EXCERPT PROVIDED:
Blogging: Purpose and Benefits

Image by Mango Matter from Pixabay

I was reflecting on the cathartic nature of writing and the benefits of blogging when I read a post by another blogger about her blogging journey which prompted me to reconsider some of my initial writings about my blog’s purpose. I started this blog site in August (6 months ago) but I didn’t really have a clear idea about what I was doing, but thanks to Olivia and others sharing their experiences and using a blogging strategy she produced with another blogger, I gained some focus and now have a clearer idea of why I blog and what benefits I see for myself in writing.


From a practical point of view, my blog is to guide and support students with their studies and developing their academic skills. When creating my lessons I try to ensure a balance of opinions and remain neutral but through blogging I can explore my own opinions, develop and articulate my own point of view. I had never thought of my concept of professionalism meaning that I was self-censoring. With the exploration of information and reflection, I am practicing and strengthening my critical thinking and analytical skills; come August I will be formally covering these skills with some of my own students.


Through reflection, I now also wonder if my blogging could make me a better lecturer? I guess since I’m still early on my blogging journey I will find out, but I have to believe that by being more reflective about the subjects I teach, I will be able to provide greater insight and maybe ask my students deeper and thought provoking questions.

Image by Gerd Altmann from Pixabay

As both a lecturer and a HR professional reflective practice and taking time to reflect on practice are essential criteria for membership of my professional bodies and should be reflected through my continuous professional development. My blog should serve towards that purpose – simply by regularly contributing to my blog, I will be developing my reflective skills. In a busy world its difficult to practice the reflection required by many professional bodies. This is not why I write, but it certainly is a welcome unintended consequence. Now I just need to figure out how to combine my blog musings into my PDP plans for work. I wonder if it would be acceptable to provide a link to my blog.


Although I haven’t really put it into practice yet, the other aspect of blogging I am anticipating I will enjoy is the more ‘academic’ topics or guidance which will allow me to conduct some research. I love researching and investigating topics but working in a college rather than university, I don’t really have the opportunity to carry out any primary research. I love teaching in the college environment (smaller class groups, being able to interact and develop relationships with my students) and wouldn’t want to change that. Therefore I see my blog as an opportunity to explore new themes and write up my own research in a manner accessible to students (who for their studies will still need to carry out additional, more academic reading). I appreciate this type of work will require more time to research and write up, but I am excited about some of the topics I’ve identified to explore: employability in the post-covid workplace; the impact on absence levels in the workplace as a result of so much remote/home working (both positive and negative) and following on from today’s Supreme Court decision (UK) on the employment status of Uber drivers.

WHAT YOU HAVE TO DO: Rewrite everything from "As both a lecturer" down to "to my blog." in the text on blogging's purpose and benefits, switching "lecturer" to "teacher".

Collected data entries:

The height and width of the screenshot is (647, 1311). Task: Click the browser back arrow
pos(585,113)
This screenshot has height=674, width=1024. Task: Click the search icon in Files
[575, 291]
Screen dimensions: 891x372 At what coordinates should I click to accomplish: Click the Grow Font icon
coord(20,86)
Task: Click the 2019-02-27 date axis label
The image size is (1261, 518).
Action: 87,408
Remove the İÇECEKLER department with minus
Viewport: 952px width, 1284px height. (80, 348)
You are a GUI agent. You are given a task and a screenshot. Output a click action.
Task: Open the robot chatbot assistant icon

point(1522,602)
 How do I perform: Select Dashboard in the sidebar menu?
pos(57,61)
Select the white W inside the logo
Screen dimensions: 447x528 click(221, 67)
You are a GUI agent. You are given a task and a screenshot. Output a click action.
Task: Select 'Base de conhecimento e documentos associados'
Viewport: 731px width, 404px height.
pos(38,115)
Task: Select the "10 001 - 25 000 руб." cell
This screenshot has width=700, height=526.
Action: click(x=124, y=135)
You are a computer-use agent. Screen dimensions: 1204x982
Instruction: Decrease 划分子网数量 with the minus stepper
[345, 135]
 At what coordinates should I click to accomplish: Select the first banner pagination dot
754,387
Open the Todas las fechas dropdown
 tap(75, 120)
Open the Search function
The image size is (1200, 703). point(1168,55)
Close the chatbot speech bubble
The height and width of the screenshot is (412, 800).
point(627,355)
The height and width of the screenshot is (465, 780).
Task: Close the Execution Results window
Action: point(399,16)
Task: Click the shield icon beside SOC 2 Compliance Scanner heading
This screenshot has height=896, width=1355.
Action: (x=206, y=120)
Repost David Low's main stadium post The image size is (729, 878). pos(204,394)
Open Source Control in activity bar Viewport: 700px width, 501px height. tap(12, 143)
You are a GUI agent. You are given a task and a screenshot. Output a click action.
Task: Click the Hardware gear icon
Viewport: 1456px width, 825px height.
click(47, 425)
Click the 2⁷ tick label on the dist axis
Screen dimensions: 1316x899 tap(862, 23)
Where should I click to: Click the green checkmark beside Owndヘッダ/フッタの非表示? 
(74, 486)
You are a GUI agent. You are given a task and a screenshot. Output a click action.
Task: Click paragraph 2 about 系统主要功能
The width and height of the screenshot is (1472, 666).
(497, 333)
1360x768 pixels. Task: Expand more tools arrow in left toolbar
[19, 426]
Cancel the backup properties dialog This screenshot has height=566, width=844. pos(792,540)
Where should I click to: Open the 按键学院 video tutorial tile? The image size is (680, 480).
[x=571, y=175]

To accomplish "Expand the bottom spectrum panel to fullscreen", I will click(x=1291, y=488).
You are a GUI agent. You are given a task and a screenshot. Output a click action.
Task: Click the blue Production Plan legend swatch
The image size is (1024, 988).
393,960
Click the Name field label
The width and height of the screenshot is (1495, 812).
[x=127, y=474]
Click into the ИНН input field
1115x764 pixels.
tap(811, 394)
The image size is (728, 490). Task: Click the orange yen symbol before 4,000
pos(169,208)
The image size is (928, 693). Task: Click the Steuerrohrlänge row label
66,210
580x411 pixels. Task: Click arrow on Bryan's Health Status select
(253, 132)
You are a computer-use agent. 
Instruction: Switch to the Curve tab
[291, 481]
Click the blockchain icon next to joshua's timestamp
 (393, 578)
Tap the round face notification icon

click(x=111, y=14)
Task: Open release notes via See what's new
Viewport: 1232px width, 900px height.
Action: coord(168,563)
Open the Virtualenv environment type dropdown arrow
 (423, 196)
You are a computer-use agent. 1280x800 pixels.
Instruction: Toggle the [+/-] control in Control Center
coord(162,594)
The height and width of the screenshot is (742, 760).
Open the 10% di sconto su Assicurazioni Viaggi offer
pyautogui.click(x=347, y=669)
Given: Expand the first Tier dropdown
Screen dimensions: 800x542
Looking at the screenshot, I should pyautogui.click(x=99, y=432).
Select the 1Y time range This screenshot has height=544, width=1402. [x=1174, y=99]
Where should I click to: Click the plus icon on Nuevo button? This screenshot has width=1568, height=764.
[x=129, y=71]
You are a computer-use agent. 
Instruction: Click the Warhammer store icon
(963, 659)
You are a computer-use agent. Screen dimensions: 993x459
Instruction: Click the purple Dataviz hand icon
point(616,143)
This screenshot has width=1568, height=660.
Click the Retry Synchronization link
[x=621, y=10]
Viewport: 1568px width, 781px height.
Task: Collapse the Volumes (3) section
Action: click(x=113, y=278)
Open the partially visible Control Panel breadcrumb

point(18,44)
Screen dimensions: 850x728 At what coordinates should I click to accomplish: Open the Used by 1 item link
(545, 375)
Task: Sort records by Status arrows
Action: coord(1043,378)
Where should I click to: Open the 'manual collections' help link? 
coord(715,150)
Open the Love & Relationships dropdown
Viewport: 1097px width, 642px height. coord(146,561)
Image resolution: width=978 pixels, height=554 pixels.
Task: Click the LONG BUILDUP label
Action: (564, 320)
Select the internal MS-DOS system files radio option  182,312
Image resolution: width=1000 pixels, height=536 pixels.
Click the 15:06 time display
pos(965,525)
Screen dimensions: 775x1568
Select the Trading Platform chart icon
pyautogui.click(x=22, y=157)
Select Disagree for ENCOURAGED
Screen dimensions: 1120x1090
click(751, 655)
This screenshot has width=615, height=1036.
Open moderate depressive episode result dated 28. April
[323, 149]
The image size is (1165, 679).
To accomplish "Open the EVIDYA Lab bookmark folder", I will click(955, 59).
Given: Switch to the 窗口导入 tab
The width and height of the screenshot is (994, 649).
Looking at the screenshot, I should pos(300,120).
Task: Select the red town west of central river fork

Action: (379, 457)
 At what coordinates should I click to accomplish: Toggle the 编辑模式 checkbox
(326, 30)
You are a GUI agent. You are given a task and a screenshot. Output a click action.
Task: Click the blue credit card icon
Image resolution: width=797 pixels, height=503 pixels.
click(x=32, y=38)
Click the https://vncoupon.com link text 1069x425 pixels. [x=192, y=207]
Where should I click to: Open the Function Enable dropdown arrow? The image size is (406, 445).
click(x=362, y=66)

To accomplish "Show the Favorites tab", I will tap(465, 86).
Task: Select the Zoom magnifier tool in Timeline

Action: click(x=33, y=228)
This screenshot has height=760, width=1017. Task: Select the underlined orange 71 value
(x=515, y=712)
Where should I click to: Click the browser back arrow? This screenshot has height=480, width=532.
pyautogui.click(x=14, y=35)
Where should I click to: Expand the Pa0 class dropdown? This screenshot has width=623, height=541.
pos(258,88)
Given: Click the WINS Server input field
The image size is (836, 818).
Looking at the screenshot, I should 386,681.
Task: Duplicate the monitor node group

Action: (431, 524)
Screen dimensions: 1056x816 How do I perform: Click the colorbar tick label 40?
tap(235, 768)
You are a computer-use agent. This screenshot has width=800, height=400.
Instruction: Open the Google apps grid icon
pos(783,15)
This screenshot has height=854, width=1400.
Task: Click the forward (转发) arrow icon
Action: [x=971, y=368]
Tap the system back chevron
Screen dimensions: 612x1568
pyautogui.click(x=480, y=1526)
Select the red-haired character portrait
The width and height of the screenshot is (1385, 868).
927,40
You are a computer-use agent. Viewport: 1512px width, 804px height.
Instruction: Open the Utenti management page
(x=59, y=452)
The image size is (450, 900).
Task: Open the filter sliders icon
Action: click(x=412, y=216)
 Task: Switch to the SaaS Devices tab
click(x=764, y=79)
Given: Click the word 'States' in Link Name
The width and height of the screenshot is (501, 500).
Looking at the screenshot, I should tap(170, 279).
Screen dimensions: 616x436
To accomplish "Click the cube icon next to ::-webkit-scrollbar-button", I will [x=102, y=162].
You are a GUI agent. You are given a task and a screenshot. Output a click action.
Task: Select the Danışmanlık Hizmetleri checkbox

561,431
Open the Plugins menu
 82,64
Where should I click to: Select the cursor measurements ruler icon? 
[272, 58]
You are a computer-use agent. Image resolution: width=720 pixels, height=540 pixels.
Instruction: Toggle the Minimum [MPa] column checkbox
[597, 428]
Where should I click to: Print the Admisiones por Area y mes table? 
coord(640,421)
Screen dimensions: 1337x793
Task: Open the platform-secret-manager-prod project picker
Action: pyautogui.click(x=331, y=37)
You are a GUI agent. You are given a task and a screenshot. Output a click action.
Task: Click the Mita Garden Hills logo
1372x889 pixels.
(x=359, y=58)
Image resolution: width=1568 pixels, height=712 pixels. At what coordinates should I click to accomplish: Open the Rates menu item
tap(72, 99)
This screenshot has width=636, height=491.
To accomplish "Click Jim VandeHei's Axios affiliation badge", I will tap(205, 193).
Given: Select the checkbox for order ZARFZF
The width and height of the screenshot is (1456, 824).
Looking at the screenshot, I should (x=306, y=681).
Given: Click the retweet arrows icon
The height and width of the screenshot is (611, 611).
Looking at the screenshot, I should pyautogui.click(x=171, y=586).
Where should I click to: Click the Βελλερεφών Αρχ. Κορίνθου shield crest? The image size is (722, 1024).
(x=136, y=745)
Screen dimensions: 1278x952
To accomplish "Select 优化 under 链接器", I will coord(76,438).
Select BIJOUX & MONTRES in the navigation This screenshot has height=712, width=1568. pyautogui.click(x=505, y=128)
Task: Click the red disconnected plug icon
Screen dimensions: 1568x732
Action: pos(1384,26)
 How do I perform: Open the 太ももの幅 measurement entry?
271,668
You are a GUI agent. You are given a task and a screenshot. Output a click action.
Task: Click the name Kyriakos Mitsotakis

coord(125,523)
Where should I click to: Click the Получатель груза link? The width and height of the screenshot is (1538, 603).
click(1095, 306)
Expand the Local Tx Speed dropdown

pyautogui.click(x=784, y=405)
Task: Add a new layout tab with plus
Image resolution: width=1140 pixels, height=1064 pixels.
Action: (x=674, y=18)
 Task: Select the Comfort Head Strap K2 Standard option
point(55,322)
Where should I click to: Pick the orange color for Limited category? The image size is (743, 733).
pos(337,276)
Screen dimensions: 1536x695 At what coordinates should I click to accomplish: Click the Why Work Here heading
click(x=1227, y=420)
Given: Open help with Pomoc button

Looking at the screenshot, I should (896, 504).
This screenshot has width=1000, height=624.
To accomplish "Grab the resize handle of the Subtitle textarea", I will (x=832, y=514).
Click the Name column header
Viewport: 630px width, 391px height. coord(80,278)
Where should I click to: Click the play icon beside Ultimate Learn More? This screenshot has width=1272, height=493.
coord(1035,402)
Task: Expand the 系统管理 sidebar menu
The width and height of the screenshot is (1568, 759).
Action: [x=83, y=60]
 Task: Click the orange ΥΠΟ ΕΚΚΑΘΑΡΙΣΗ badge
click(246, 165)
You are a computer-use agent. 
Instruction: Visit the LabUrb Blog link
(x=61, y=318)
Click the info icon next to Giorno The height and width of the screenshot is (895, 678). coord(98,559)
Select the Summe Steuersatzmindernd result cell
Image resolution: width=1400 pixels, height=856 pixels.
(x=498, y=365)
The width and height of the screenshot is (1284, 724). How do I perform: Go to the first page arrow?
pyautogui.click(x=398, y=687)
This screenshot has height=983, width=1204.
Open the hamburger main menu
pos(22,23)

ANSWER BELOW:
As both a teacher and a HR professional reflective practice and taking time to reflect on practice are essential criteria for membership of my professional bodies and should be reflected through my continuous professional development. My blog should serve towards that purpose – simply by regularly contributing to my blog, I will be developing my reflective skills. In a busy world its difficult to practice the reflection required by many professional bodies. This is not why I write, but it certainly is a welcome unintended consequence. Now I just need to figure out how to combine my blog musings into my PDP plans for work. I wonder if it would be acceptable to provide a link to my blog.